April 12–June 1, 2019
Tauba Auerbach wants to know how matter and energy flow; how rhythms and patterns emerge from and structure these flows; and how electromagnetic flows in the body and brain amount to life and consciousness. To investigate these things, she pours through scientific journals, attends philosophical conferences, and studies YouTube videos on anatomy, magnetism, and molecular biology. But Auerbach is equally engaged by heterodox theories and indigenous wisdom—panpsychism, traditional medicinal practices, ancient string games—viewing the path of knowledge as a spiral that always doubles back to confirm and revive neglected or rejected perspectives. She approaches all these subjects as an artist, embracing art’s subjectivity and taking bias as a data point in her investigation of the world.
Auerbach’s exploration of fluid dynamics is evident in her Expanded Object paintings (2018– ), which freeze a field of cascading droplets that appear to vibrate, swirl, and eddy, though they are motionless. Her Ligature Drawings (2017– ) elaborate on the connections between flow patterns and traditions of ornament, following a pulsing line through improvisational—at times sonically amplified and performed—calligraphy. “I don’t want to just draw the rhythm,” she says; “I want to be the rhythm, to sense the rhythms I already am.”

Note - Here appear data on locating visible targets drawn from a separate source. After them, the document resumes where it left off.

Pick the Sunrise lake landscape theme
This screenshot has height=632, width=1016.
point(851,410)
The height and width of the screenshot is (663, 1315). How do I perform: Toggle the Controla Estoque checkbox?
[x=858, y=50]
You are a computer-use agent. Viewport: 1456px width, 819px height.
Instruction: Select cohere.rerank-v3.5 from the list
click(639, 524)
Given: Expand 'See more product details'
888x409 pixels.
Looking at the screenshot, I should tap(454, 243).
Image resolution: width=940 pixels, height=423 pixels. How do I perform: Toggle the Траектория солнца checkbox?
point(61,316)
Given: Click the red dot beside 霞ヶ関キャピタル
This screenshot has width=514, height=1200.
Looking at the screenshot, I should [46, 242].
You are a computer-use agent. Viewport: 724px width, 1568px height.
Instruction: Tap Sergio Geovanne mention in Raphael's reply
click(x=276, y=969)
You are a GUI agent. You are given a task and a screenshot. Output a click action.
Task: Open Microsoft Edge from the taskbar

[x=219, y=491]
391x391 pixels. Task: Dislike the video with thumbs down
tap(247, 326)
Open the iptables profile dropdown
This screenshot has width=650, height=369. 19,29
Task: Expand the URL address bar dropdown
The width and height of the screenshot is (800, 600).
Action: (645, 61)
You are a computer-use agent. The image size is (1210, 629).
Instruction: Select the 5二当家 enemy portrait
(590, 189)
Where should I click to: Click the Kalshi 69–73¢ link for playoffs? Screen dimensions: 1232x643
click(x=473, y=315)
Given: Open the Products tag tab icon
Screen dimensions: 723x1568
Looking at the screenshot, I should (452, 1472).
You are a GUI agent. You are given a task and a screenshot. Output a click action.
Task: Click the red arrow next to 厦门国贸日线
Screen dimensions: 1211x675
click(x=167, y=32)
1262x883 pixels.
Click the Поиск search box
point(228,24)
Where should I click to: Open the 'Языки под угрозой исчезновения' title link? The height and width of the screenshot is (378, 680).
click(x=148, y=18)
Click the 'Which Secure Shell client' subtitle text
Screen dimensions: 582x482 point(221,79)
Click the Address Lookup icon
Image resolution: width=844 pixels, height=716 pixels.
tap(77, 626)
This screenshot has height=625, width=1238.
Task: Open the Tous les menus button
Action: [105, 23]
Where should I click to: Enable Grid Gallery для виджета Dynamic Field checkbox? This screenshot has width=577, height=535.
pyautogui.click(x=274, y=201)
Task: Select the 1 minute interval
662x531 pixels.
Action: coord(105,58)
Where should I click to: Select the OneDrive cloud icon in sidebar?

Auerbach’s latest works—her first kinetic sculptures—push this idea further. Rather than picturing the rhythms of fluids and forms, the sculptures are themselves dynamic, allowing a set of key gestures to unfold over time. A soap film fills the central opening of a mechanism referencing Auerbach’s fascination with fascia (the meshwork of connective tissue that surrounds muscles, organs, glands, and blood vessels) and the interstitium (the newly discovered structure of fluid-filled compartments that extends throughout the body and constitutes one of its largest organs). Another pair of sculptures exhibits different types of spin: exploring the dynamism of asymmetry and symmetry, AC and DC currents. A YouTube video library offers an array of approaches to capturing or modeling the microscopic forms and movements at the heart of Auerbach’s current curiosity.